Shouldn't this ReplaceUses call have used SDValue(Node, 0)?

RKSimon edited edge metadata.Sep 26 2017, 8:18 AM

What is the test coverage like? Searching for "mul i8" in x86 doesn't find much.....

lib/Target/X86/X86ISelDAGToDAG.cpp
2733 ↗(On Diff #116647)

Yes, I think so. It looks like there is a lot of a MUL_LOHI ambiguity.

Rough outline of mul handling as I understand it.

-A plain mul i8 in IR will go through pretty much untouched and be pattern matched to MUL8r/MUL8m during isel.
-X86ISD::UMUL8/SMUL8 are created from i8 mul with overflow intrinsics. Requires special isel handling due to fixed register constraints on the MUL8r instruction which is made worse by the isel pattern for plain mul that caused the implicit defs list to be in a weird order.
-X86ISD::UMUL is created by i16/i32/i64 multiply with overflow intrinsics. Requires special isel handling due to fixed register constraints on the MUL16r/MUL32r/MUL64r instructions. I don't believe we ever use the high half result of this SDNode. Just the low data and the overflow flag. But there is no unsigned mul instruction that doesn't produce high data.
-X86ISD::SMUL is created by i16/i32/i64 multiply with overflow intrinsics. But we pattern match those to IMUL16rr/IMUL32rr/IMUL64rr. These instruction don't produce high data.
-A i32 umul_lohi/smul_lohi will be created for an i64 multiply on 32-bit targets.

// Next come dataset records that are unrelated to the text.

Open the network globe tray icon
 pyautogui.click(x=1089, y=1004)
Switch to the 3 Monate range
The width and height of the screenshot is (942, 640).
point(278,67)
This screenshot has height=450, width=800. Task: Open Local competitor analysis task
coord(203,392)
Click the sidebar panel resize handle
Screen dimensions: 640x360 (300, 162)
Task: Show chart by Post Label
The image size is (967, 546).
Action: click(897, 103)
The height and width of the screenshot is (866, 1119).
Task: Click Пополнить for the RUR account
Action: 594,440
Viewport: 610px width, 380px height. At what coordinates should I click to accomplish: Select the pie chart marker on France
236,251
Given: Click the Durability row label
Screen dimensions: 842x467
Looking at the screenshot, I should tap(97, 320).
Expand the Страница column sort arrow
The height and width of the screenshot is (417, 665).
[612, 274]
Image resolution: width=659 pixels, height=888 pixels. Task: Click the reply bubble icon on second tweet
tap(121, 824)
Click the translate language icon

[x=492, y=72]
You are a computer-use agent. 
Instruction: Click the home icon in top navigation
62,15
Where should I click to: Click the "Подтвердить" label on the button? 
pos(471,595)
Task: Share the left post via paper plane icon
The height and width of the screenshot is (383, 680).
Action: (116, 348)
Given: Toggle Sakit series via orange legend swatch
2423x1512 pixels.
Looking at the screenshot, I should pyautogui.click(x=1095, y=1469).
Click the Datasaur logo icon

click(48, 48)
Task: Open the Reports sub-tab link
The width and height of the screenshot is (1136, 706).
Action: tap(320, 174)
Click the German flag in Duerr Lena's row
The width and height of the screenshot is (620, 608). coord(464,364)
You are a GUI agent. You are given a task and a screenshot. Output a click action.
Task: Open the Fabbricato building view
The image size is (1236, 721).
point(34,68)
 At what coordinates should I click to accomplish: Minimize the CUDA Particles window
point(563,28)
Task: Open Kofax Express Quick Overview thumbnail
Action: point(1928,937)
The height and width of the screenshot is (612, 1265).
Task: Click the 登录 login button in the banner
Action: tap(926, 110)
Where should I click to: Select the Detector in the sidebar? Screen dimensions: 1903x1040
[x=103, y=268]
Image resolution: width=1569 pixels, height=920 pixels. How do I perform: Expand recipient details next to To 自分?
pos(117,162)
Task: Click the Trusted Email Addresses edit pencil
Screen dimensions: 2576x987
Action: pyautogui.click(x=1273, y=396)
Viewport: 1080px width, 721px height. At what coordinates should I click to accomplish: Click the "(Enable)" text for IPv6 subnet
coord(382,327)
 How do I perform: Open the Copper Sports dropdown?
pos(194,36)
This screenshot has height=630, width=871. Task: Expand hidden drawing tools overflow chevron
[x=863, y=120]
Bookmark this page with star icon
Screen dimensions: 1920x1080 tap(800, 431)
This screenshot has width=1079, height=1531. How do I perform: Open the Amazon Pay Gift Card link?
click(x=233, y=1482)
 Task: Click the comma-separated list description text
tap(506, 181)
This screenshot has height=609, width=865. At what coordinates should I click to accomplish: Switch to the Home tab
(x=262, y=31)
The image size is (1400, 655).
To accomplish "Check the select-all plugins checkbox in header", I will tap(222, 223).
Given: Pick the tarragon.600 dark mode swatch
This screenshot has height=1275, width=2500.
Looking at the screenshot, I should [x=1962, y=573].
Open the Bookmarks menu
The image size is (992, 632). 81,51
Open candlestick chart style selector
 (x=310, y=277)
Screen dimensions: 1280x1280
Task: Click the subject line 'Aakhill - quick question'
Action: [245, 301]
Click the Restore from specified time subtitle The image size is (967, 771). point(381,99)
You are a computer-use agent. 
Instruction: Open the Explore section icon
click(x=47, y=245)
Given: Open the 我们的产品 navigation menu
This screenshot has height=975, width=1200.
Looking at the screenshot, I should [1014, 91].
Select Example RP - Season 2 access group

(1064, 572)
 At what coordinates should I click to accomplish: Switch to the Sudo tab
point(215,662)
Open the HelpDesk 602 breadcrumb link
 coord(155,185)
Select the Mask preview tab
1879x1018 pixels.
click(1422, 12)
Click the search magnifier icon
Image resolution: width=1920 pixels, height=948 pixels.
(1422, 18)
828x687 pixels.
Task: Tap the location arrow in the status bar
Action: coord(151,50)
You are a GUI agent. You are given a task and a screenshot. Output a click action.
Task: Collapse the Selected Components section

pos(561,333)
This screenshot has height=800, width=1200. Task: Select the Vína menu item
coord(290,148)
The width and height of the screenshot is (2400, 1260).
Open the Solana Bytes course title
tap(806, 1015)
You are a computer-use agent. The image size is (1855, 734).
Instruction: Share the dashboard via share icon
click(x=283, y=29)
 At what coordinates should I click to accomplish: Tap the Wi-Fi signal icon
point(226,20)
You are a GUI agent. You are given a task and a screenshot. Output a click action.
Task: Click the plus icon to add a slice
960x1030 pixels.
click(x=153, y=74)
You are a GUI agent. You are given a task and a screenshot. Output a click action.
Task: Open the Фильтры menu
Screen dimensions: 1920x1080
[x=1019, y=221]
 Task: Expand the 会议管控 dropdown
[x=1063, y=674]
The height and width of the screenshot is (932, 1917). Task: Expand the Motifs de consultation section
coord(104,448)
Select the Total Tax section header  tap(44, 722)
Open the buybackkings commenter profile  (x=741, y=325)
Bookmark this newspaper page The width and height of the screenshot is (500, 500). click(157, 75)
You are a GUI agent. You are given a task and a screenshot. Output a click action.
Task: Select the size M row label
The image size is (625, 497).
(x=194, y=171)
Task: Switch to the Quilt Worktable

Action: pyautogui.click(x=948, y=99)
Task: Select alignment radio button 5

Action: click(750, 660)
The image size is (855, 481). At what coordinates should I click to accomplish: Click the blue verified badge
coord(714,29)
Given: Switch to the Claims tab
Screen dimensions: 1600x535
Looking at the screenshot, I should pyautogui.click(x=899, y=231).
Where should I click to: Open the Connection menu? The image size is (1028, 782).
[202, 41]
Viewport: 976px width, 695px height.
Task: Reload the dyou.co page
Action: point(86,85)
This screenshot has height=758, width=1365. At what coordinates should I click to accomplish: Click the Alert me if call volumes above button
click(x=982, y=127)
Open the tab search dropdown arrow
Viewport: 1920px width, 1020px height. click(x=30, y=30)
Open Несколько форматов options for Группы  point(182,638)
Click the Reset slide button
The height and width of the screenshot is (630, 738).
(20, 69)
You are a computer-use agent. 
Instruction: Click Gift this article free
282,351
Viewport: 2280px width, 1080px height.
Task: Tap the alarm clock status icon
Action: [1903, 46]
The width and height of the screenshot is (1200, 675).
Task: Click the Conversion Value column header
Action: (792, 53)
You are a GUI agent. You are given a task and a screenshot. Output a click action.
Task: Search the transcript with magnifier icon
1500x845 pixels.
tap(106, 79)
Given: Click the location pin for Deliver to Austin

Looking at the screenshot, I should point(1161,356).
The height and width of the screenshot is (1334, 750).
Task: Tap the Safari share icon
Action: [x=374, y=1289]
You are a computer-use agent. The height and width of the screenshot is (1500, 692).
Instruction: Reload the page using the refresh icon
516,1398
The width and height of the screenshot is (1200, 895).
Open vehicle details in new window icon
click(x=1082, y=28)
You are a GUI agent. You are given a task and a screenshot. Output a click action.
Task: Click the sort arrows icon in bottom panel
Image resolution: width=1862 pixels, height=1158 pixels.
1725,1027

A i64 umul_lohi/smul_lohi will be created for i128 multiply on 64-bit targets.
-ISD::UMUL_LOHI/SMUL_LOHI can be produced directly by sdiv/udiv by constants for i8/i16/i32/i64. We're only using the high half so it briefly becomes ISDI::MULHU/MULHS pre-legalization, but is converted back to umul_lohi/smul_lohi during legalization.
-DAGCombiner turns ISD::UMUL_LOHI/SMUL_LOHI into regular multiplies and shifts when possible which should remove the ones created for divides.

craig.topper planned changes to this revision.Sep 27 2017, 12:27 AM

I think I should be explicitly setting UMUL_LOHI/SMUL_LOHI to promote for i8/i16 rather than relying on dag combine to do it.

Breaking this up into smaller pieces. Starting with just the X86ISD::UMUL piece since that one is easy.

zvi edited edge metadata.Sep 28 2017, 5:49 AM

Rough outline of mul handling as I understand it.

I always find these kind of overview helpful. Would be great if we could put these in a document or wiki,

zvi accepted this revision.Sep 28 2017, 5:49 AM

LGTM

This revision is now accepted and ready to land.Sep 28 2017, 5:49 AM
This revision was automatically updated to reflect the committed changes.